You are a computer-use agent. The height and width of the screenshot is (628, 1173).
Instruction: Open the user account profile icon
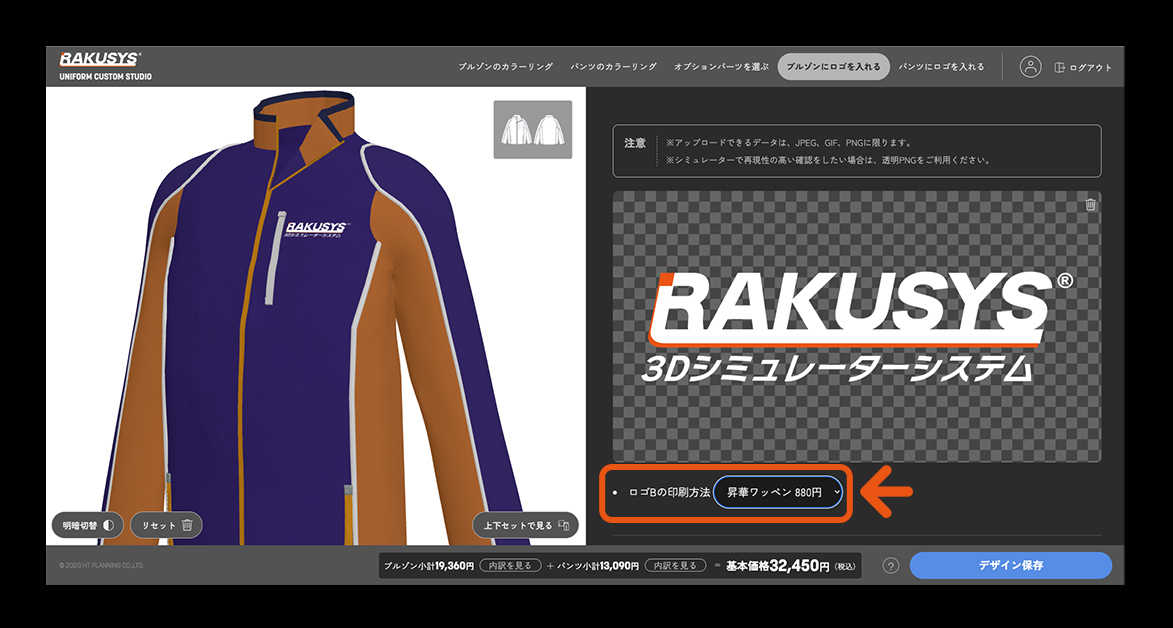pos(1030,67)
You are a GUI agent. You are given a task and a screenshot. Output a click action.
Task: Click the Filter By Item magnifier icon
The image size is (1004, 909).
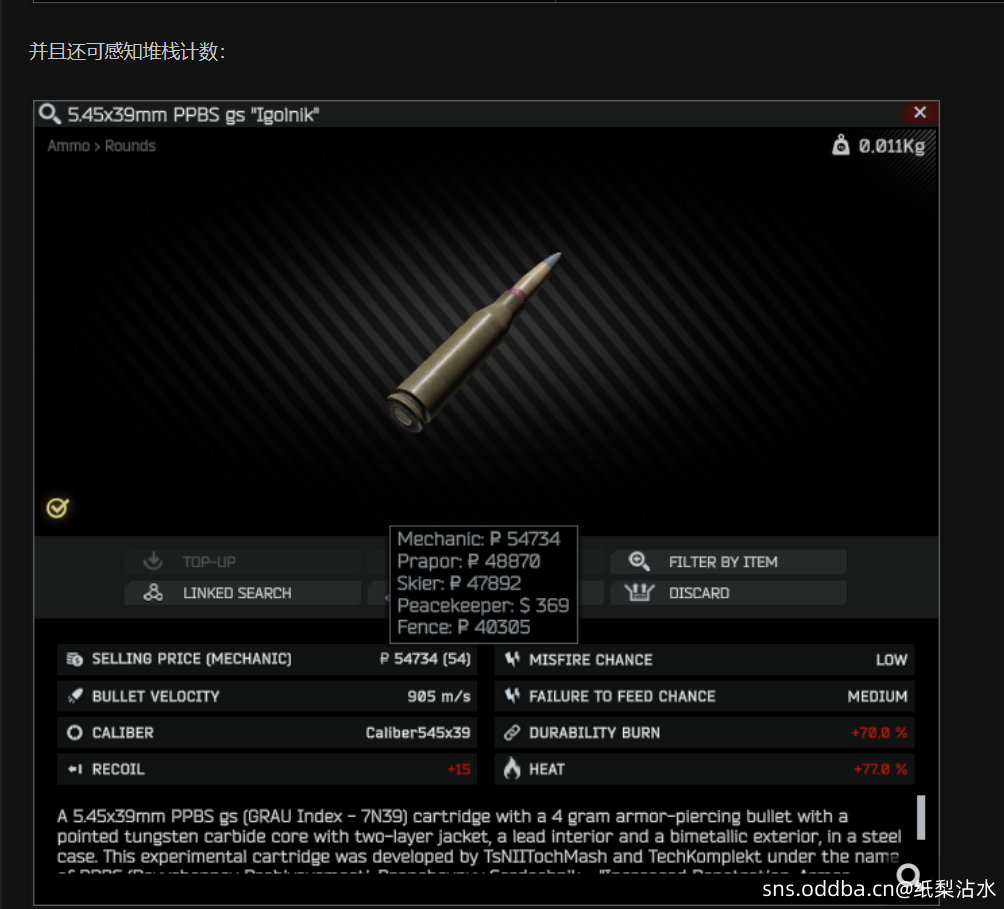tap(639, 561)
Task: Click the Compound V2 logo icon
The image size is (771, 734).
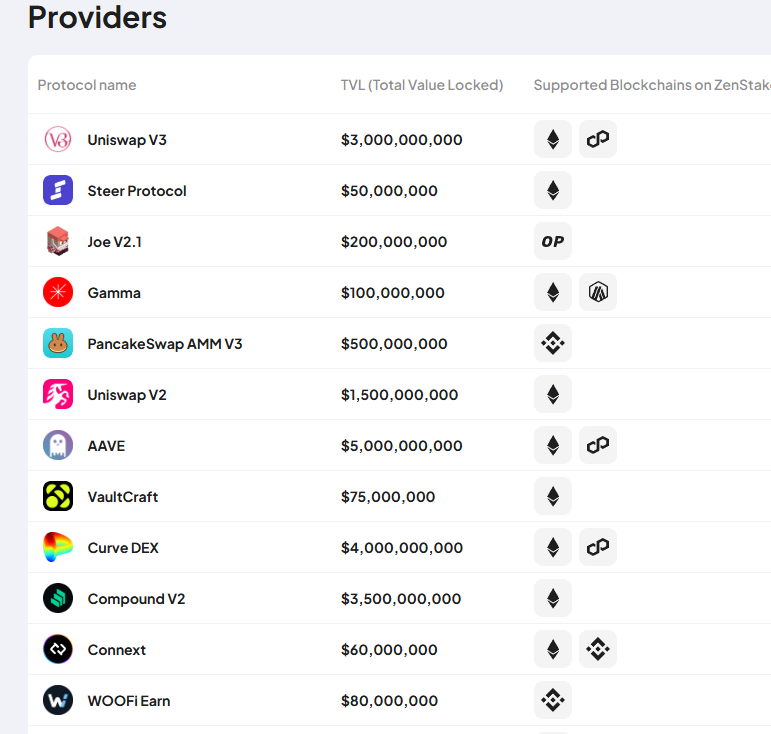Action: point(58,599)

■ ■ ■ ■ ■

▶ [TASK INSTRUCTIONS] Turn the lines above into a JSON list of strings, one string per line and no blank lines. Begin at the line that contains "You are a GUI", go through the end of the records including the last line, and leave the pictures out.

▶ [FULL OUTPUT]
[
  "You are a GUI agent. You are given a task and a screenshot. Output a click action.",
  "Task: Click the Filter By Item magnifier icon",
  "The image size is (1004, 909).",
  "tap(639, 561)",
  "Task: Click the Compound V2 logo icon",
  "The image size is (771, 734).",
  "Action: point(58,599)"
]